Fiona's dad, Harold McElhinny, pleading her case. Vicki Ellen Behringer

Those who complain tend to lose their prettiness in a hurry. This, therefore, is Apple's problem at the high school emotional level. It's a little hard for the jury to feel sorry for a company that this week was named the most valuable in the world.

Fiona is off to Harvard, she's a three-sports star, and she's dating the quarterback -- and I'm supposed to feel sorry for her? Yeah, right.

However much Fiona Apple waves papers around to show that bad boy Samsung really did look at her creations and really did study them terribly hard, and his answers really are sort-of-almost-the-same, it's difficult to stomach a whining and glamorous swot.

Then again, the high school jury will also look at Samsung.

Here, its task will be a little more difficult. For Sammy Samsung rose from his droopy posture and drawled: "I'm sorry, but what's all the fuss about? Did anybody really think my answers were the same as Fiona's? Where does that girl get off on this stuff? Not one person that I know of thought my work was the same as her work. Fiona's just a whiner. She's always been a whiner."

The jury will, perhaps, head back to its youth and remember those students (perhaps even including themselves) who cribbed a little from the clever kids -- who even asked the clever kids to coach them before a test.

These students would prefer to have a good time rather than just sitting there being like Fiona Apple, swotting away at being the best. Yes, Fiona was cute, but a little bit too big for her platforms sometimes, no?

The jury will study Sammy Samsung's test papers and wonder whether these were really copies.

Oh, yes, they'll be forced to look at the patent laws for a moment. But in high school, one of the questions was always: "Aw, did they really mean any harm? Were they really stealing? Or might I have been tempted to do just what they did? Didn't I occasionally crib from text books and change a few words around, just to make it sound different?"

Sammy doesn't really put himself out there as much as Fiona. He's one of those kids you always see around. He's a bit weird. But he doesn't seem to get in your face all the time like she does.

You see him at parties, but, even though his parents are well off, he doesn't wear all the latest clothes, and his hair is sometimes all over the place. You never really imagine that he thinks he's great.

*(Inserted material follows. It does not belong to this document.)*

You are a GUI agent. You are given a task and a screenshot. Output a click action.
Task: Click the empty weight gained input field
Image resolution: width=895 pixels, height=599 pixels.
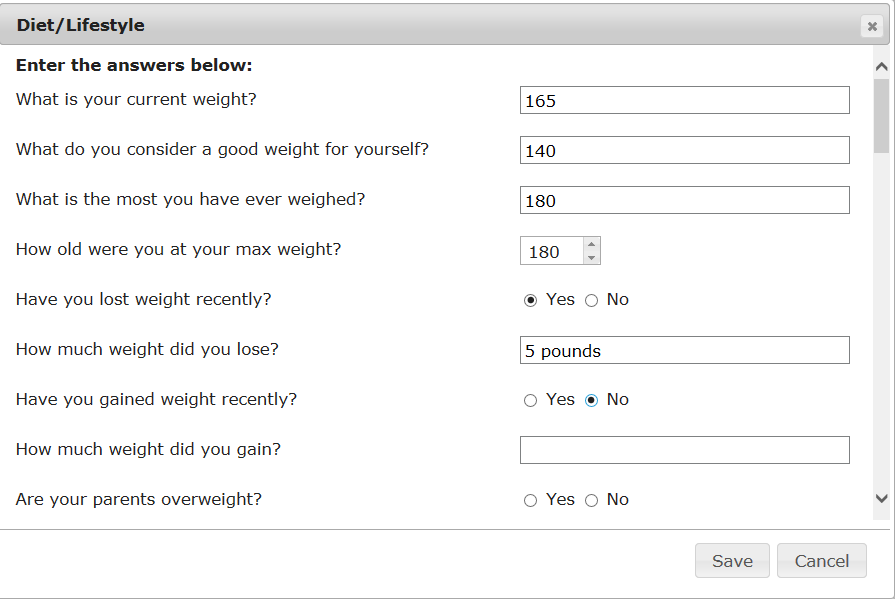pyautogui.click(x=684, y=449)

These, then, might well be the criteria by which the jury will make its decisions. Oh, the jury members know what they're supposed to do. The instructions will be long and detailed.

But when it comes down to it, I suspect their thought process will go like this:

Oh, I suppose Fiona's probably got a point. If I really stare closely, there are some similarities. But Sammy was doing what so many people at school do. Cutting a few corners to catch up. So I'll let Fiona know that -- yeah, yeah -- maybe there was some copying. But I'm not going to give Sammy more than a few hours' detention. Sammy's a little bit more like me, you see.